DATA EXTRACT:

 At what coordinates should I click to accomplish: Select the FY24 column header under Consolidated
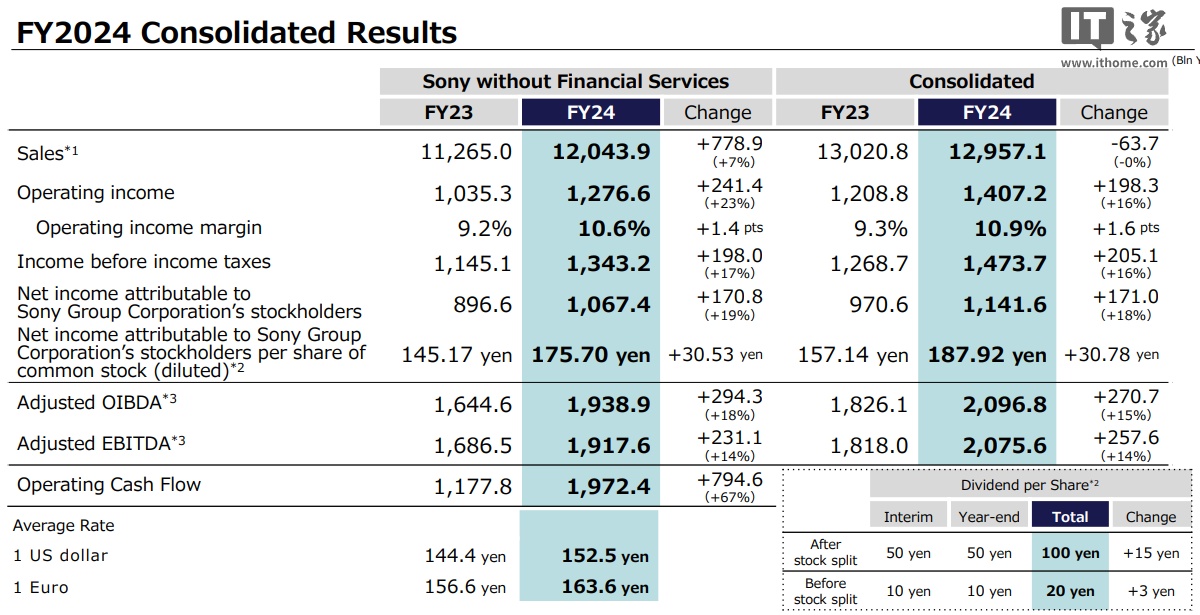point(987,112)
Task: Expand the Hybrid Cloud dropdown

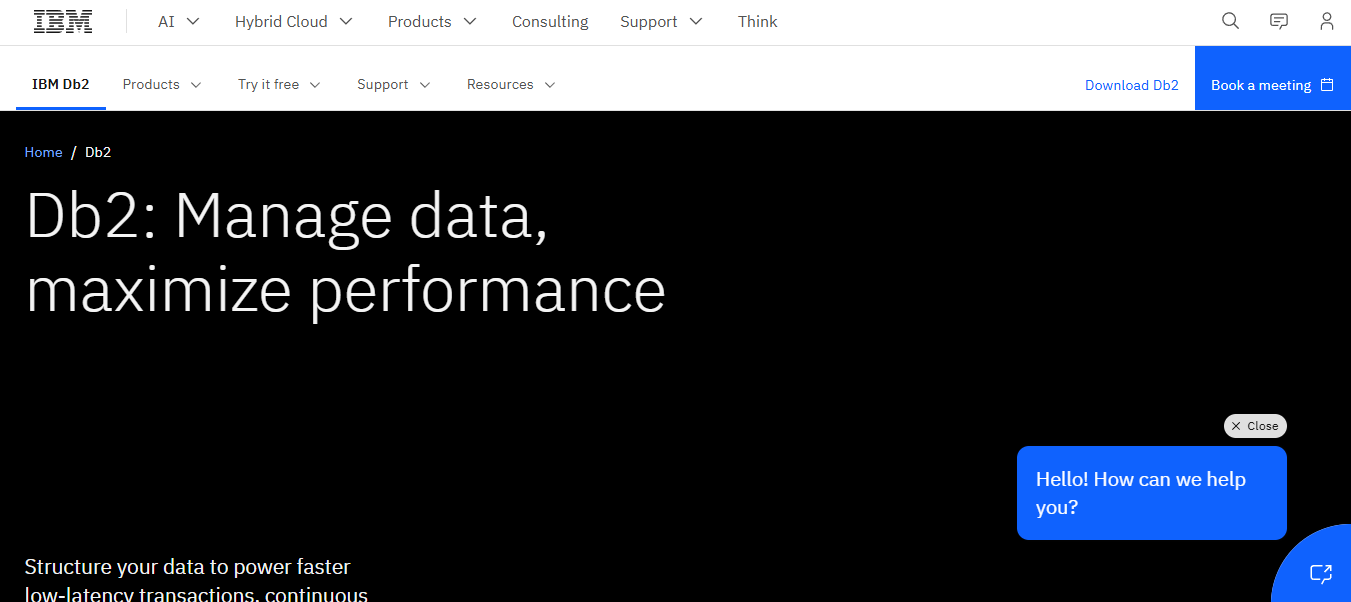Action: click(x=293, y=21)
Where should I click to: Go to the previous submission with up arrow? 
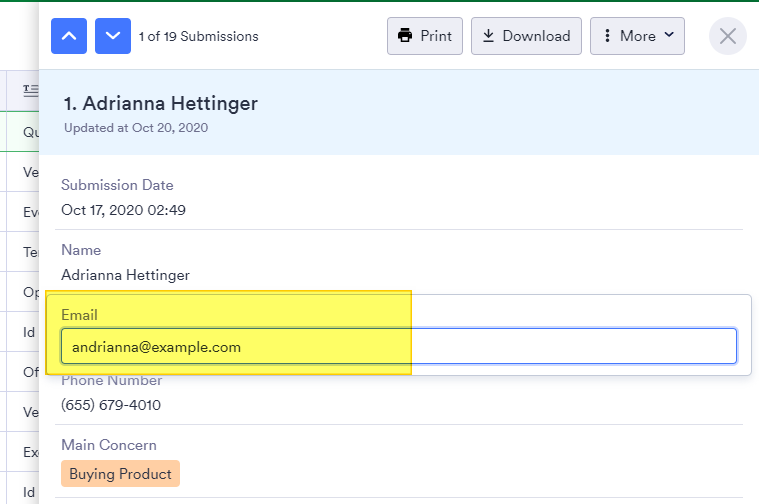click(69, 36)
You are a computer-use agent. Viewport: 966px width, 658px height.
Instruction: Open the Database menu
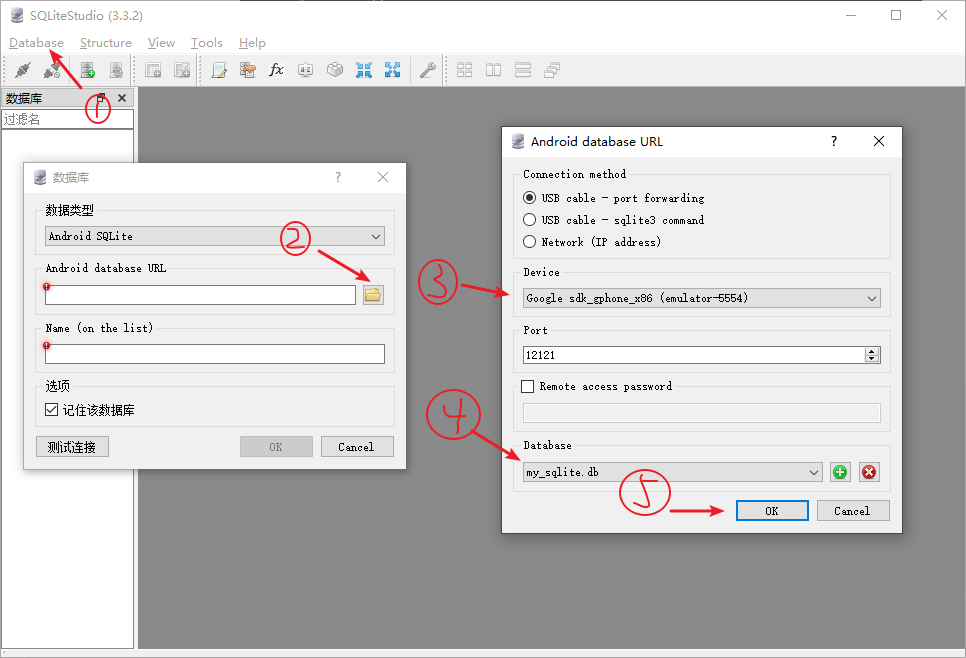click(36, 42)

==

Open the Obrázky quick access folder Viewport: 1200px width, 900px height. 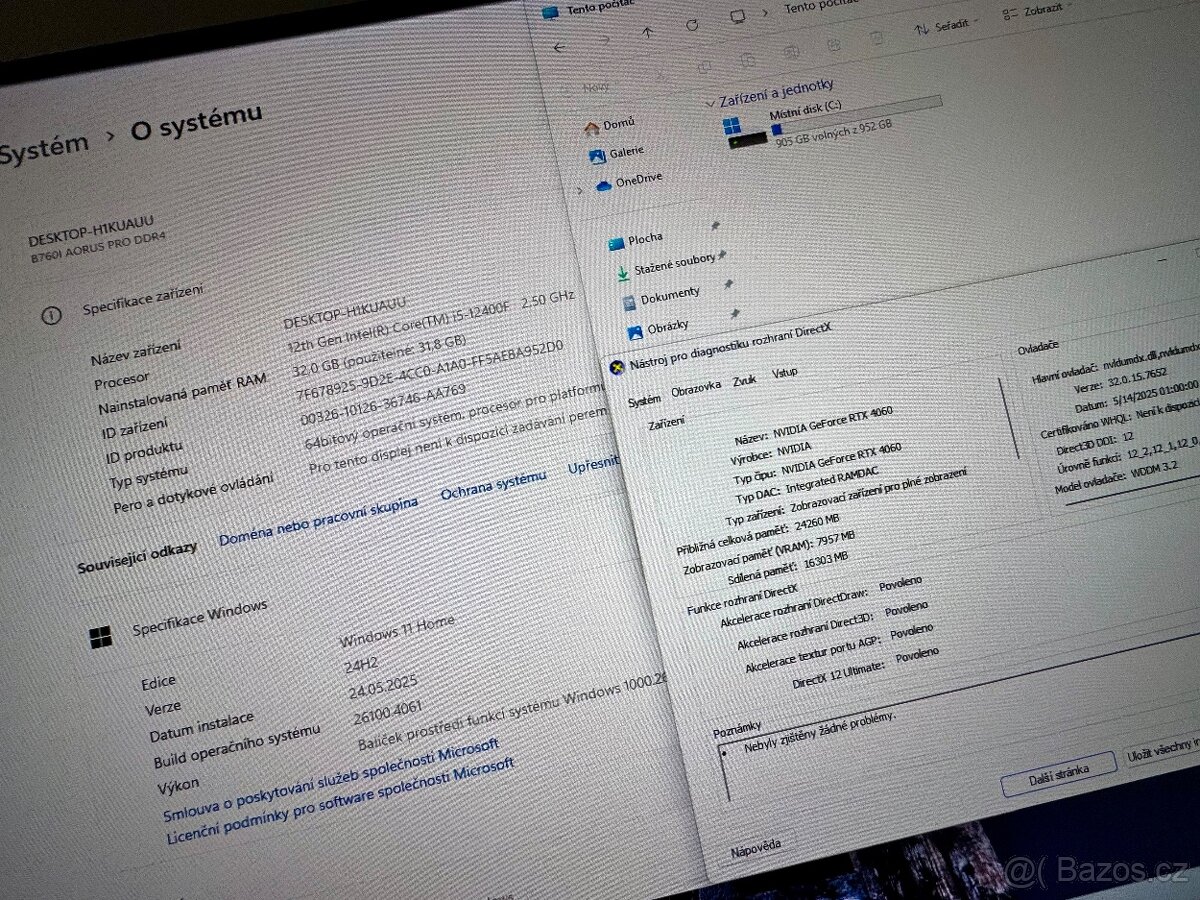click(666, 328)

* * *

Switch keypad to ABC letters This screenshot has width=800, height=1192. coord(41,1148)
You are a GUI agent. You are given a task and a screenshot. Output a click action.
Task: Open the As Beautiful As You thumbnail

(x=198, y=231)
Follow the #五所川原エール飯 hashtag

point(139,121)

TASK DESCRIPTION:
From the listing above, collect each line in which the string "screenshot" appears.

RESPONSE TO THIS TASK:
Switch keypad to ABC letters This screenshot has width=800, height=1192. coord(41,1148)
You are a GUI agent. You are given a task and a screenshot. Output a click action.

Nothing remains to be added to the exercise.